The issue opens as Calie fends off remnants of the Queen of Hearts guard. She believes she may have found allies in them before The Trickster intervenes and gives her a new mission to kill some humans in the Dark Queen’s domain. Calie agrees but tries to outsmart the Dark Queen and save the people. The Dark Queen decides to teach Calie a hard lesson about defying her.
Troy Brownfield writes a tale of a character stuck between a rock and a hard place. Calie is a mother doing what she has to do to keep her child safe while still trying to find some way to stop her tormentor. This doesn’t work out well for anyone involved. He writes some fun dialogue for Cheshire and Calie that helps their dynamic.
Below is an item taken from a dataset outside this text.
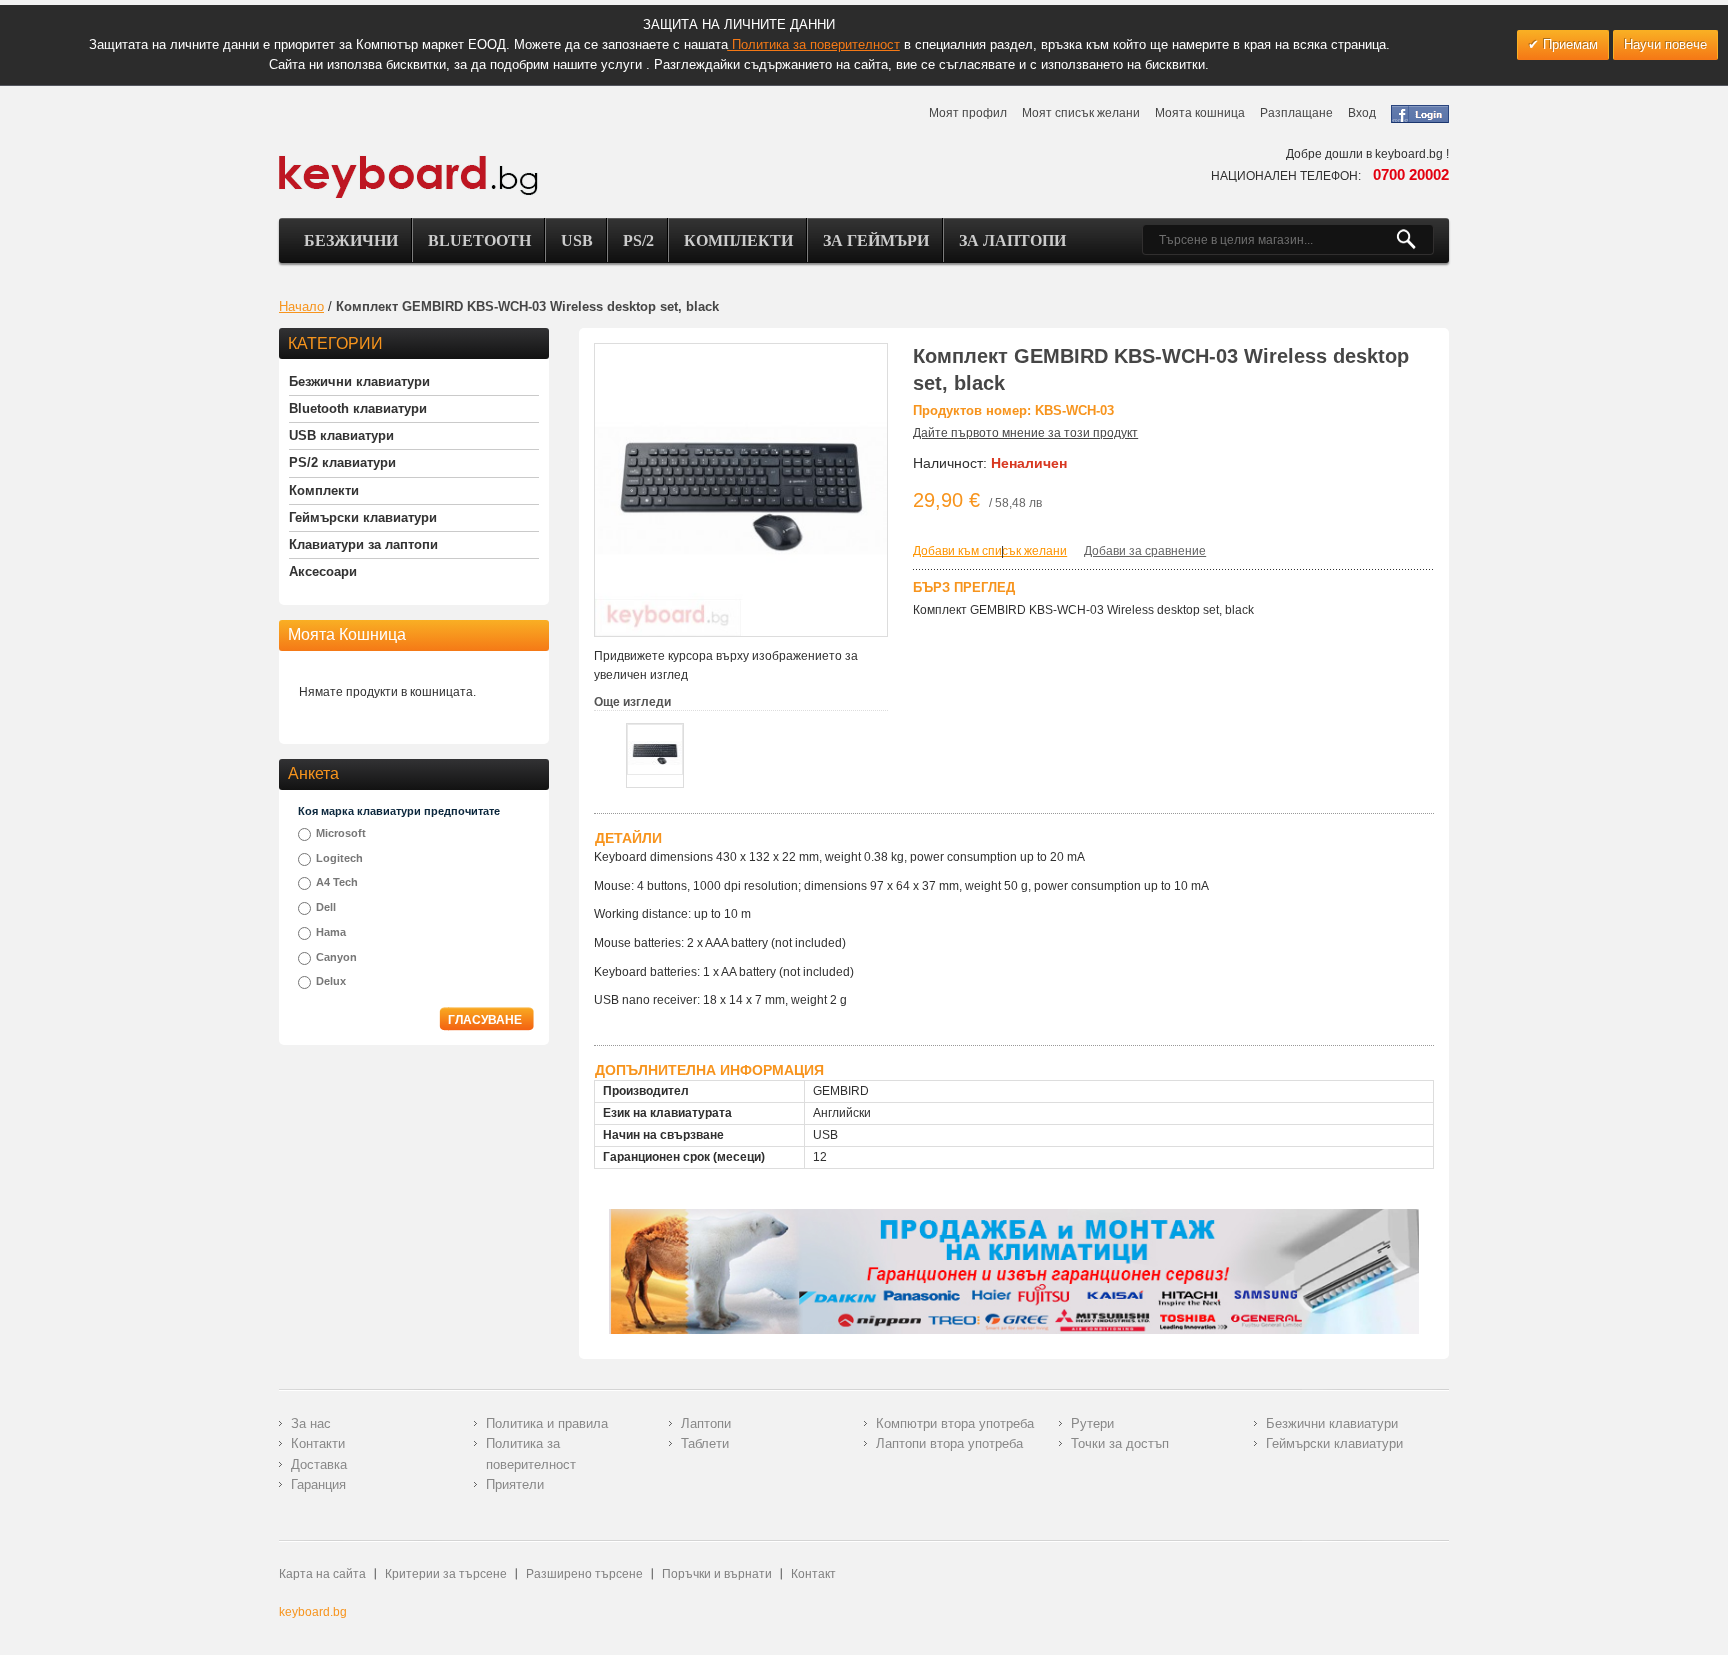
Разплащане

Sometimes Cheshire is a sidekick with a penchant for eating his foes while other times he doles out advice for Calie like a mentor.
I’m not too familiar with the Grimm Fairy Tales universe or the history of these characters, but this relationship works here. The story seems to be serving the overall Age of Darkness arc well enough by illustrating this facet of the event. We get enough backstory to understand why Calie is where she is, but I think we could do with some more characterization on who she is aside from just The White Queen with a kidnapped daughter who kills all things good.
Luca Claretti draws this issue admirably. His art showcases the details of the characters’ costumes and expression while composing panels that communicate the story easily. He really shines with the gory scenes he gets to draw here. (I didn’t know giant mutant mushrooms had all of that inside of them).
Also, he takes time to make sure a group of Queen of Hearts goons at the beginning are all varied enough in appearance to tell them apart rather than let them be faceless nobodies. However his art falls somewhat short whenever the action scenes seem to lack fluidity and smoothness while still remaining stylized and detailed.
I cannot recommend this as a good jumping on point for the Grimm Fairy Tales Wonderland books, but, if you’re a fan, this is a pretty good first issue of this tie-in series.